From what your task says I cannot specify your input method (Scanner or command line arguments) however your code can be simplified dramatically.
Firstly HashSet is an object that holds unique objects meaning no two strings can match inside therefore you should use:
Set<String> uniquewords = new HashSet<String>(); And add to that for each word.
Secondly you have to remove everything from the input that isn't a alphabet character or space or a newline or apostrophe (Otherwise "When the farmer's wife called Bob back in, the other farmers went back to their work as well." both "farmer's" and "farmers" would be the same string. The simple removal of characters can be achieved with a regex.
[^A-Za-z\s\n] ^ mean NOT so we are not looking for the following A-Z and a-z are capital and lowercase characters \s is a space character \n is a new line character This can be used in the replaceall() function on a string via
// \n and \s are escaped replaceAll("[^A-Za-z\\n\\s']", "") This will remove everything else from the string then you can toLowerCase() so that "ThIs" will be the same as "this" and then split at the spaces with split(" ") to receive each word.

_Supplied material_
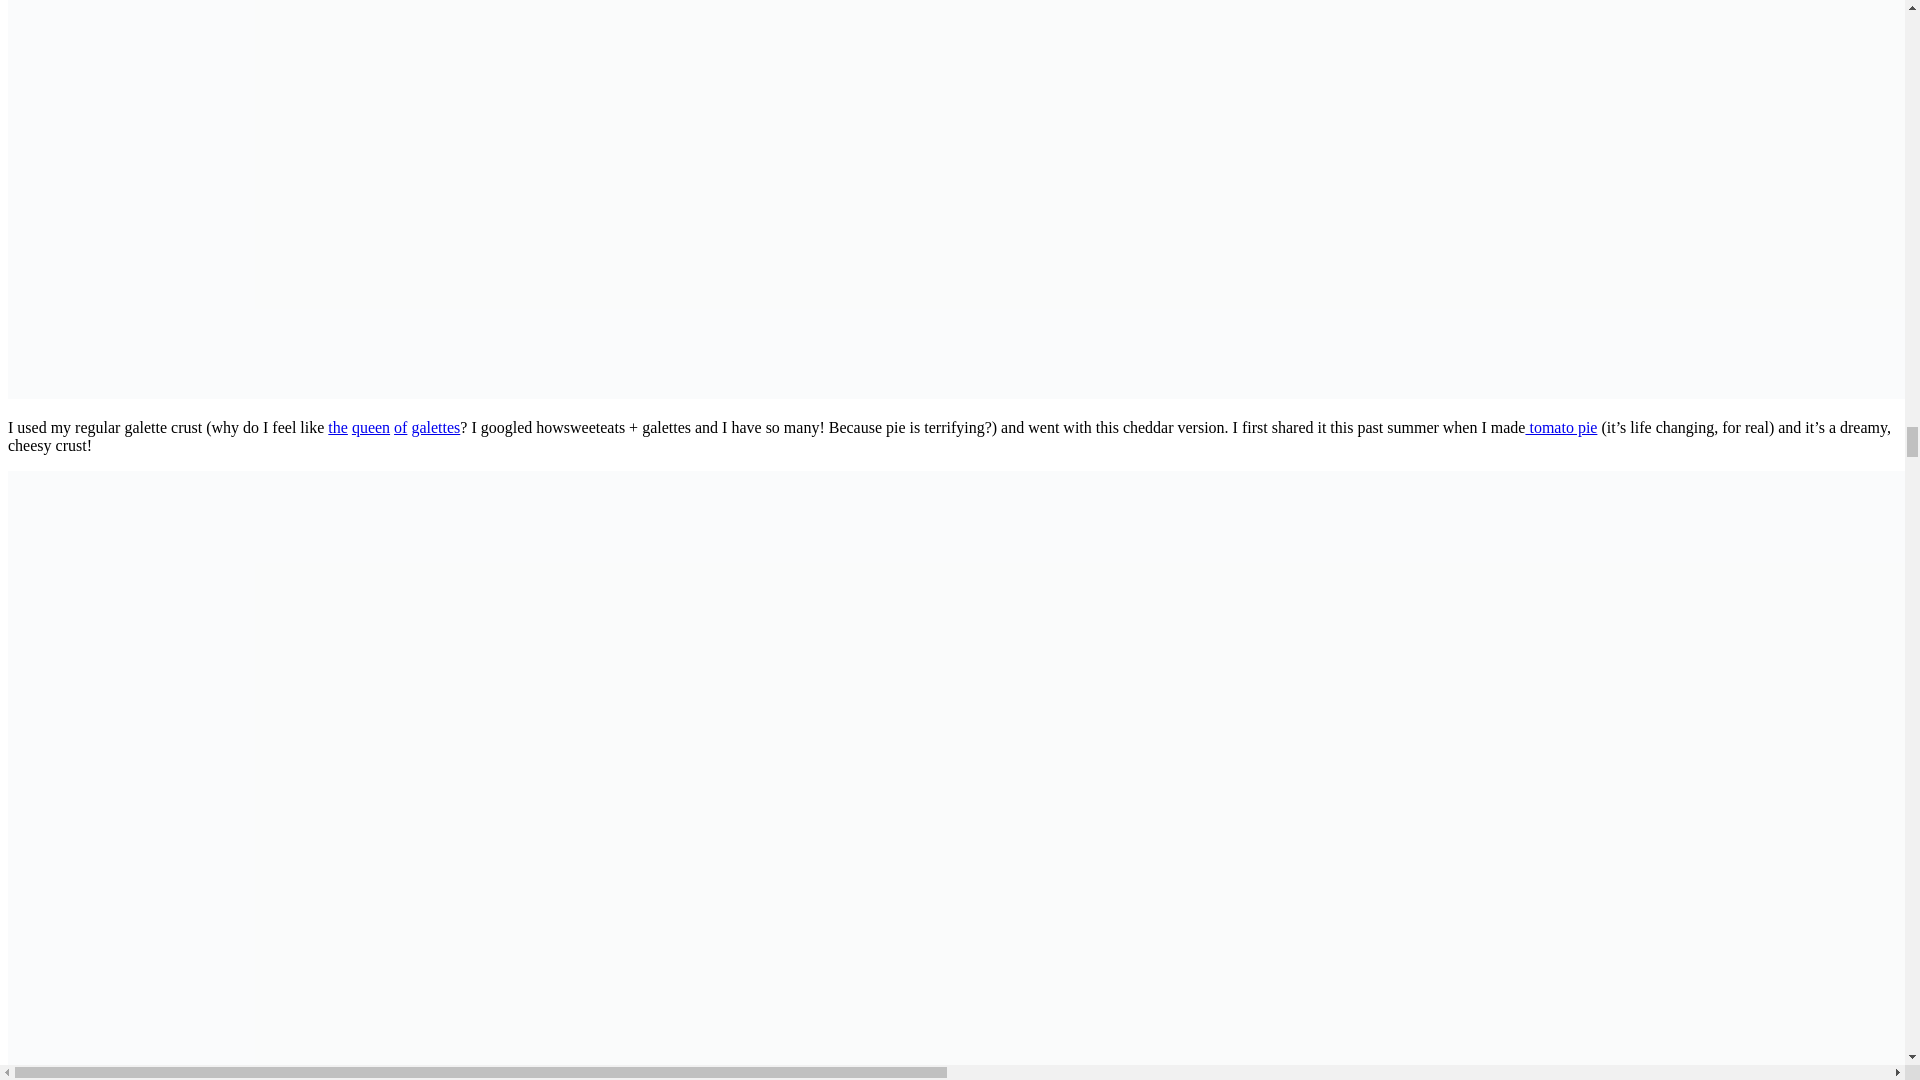 The image size is (1920, 1080). What do you see at coordinates (338, 428) in the screenshot?
I see `the` at bounding box center [338, 428].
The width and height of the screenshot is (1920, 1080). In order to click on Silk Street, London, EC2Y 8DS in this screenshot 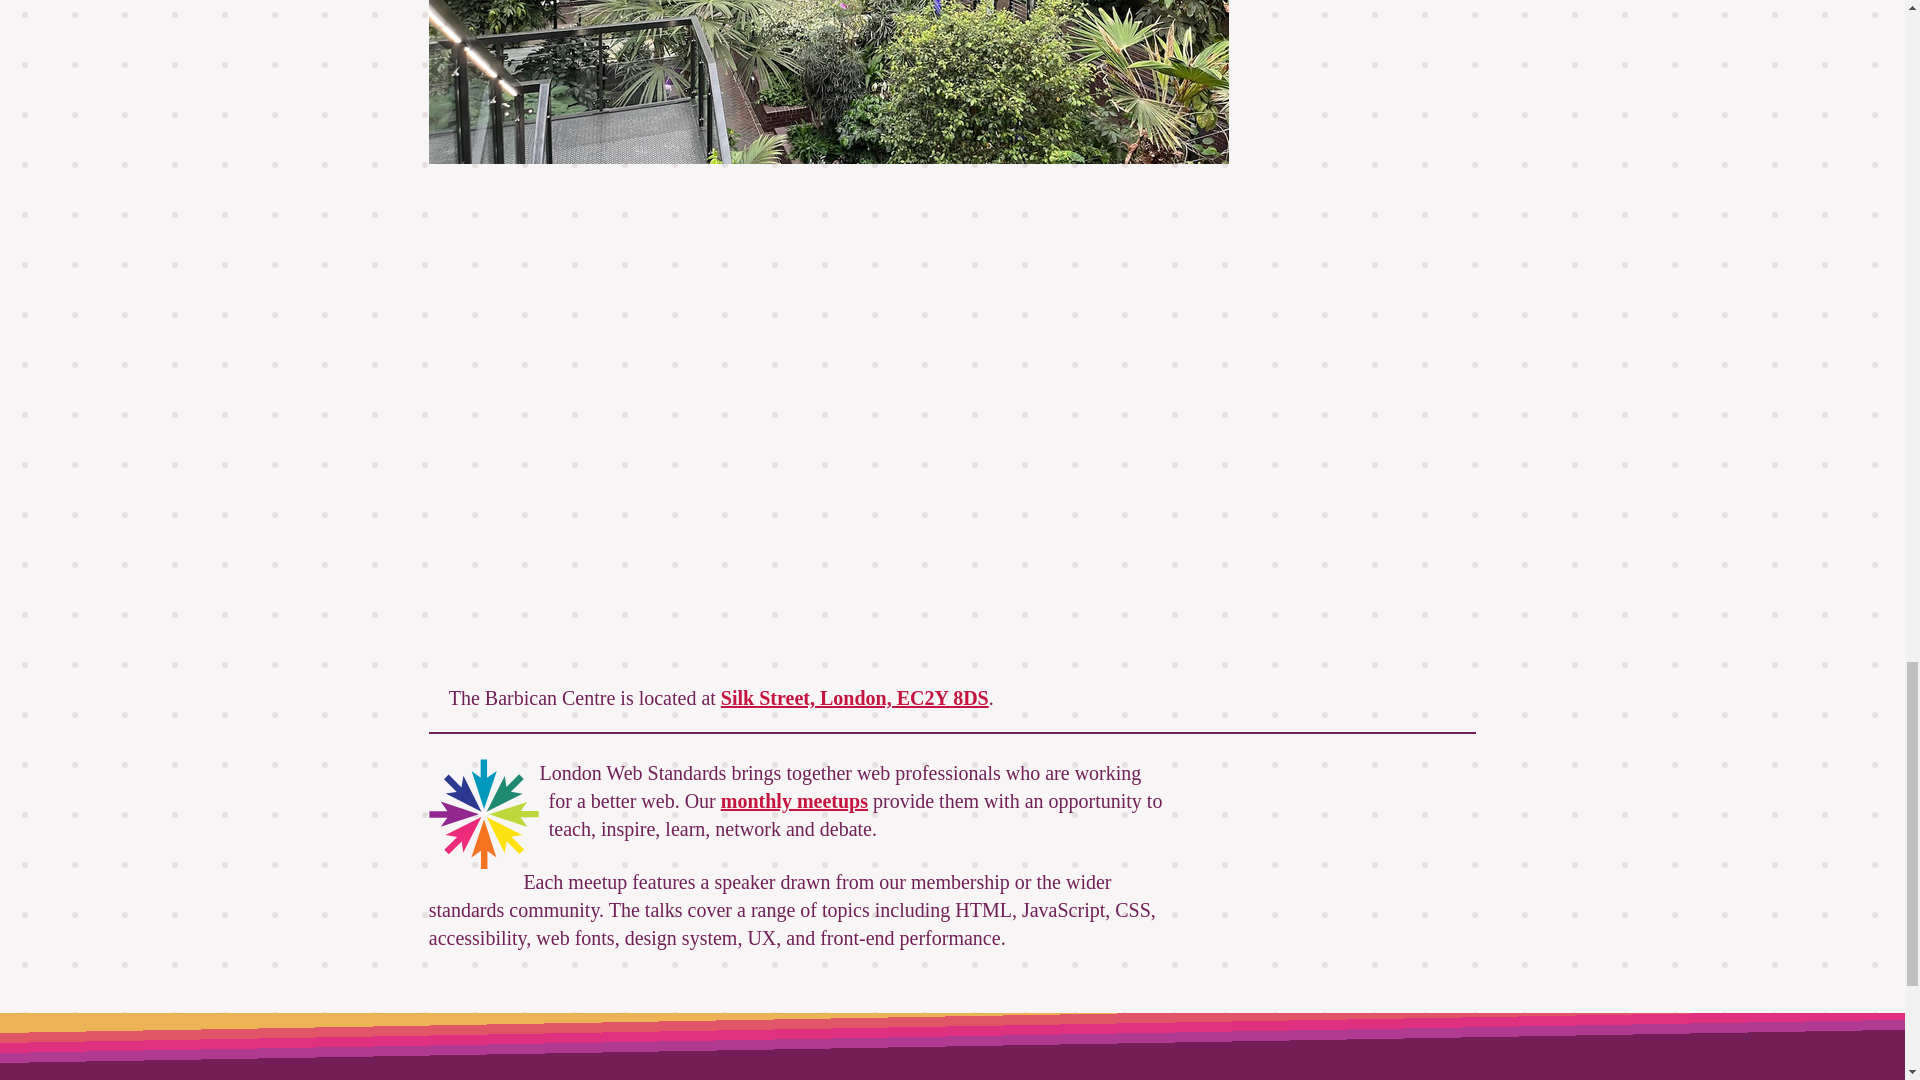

_Written request 1_
From the post on unique words, return the passage starting at "From what your" and ending at "for each word.".
_Written request 2_
According to the post on unique words, which method makes "ThIs" the same as "this"?

_Right answer 1_
From what your task says I cannot specify your input method (Scanner or command line arguments) however your code can be simplified dramatically.
Firstly HashSet is an object that holds unique objects meaning no two strings can match inside therefore you should use:
Set<String> uniquewords = new HashSet<String>(); And add to that for each word.

_Right answer 2_
toLowerCase()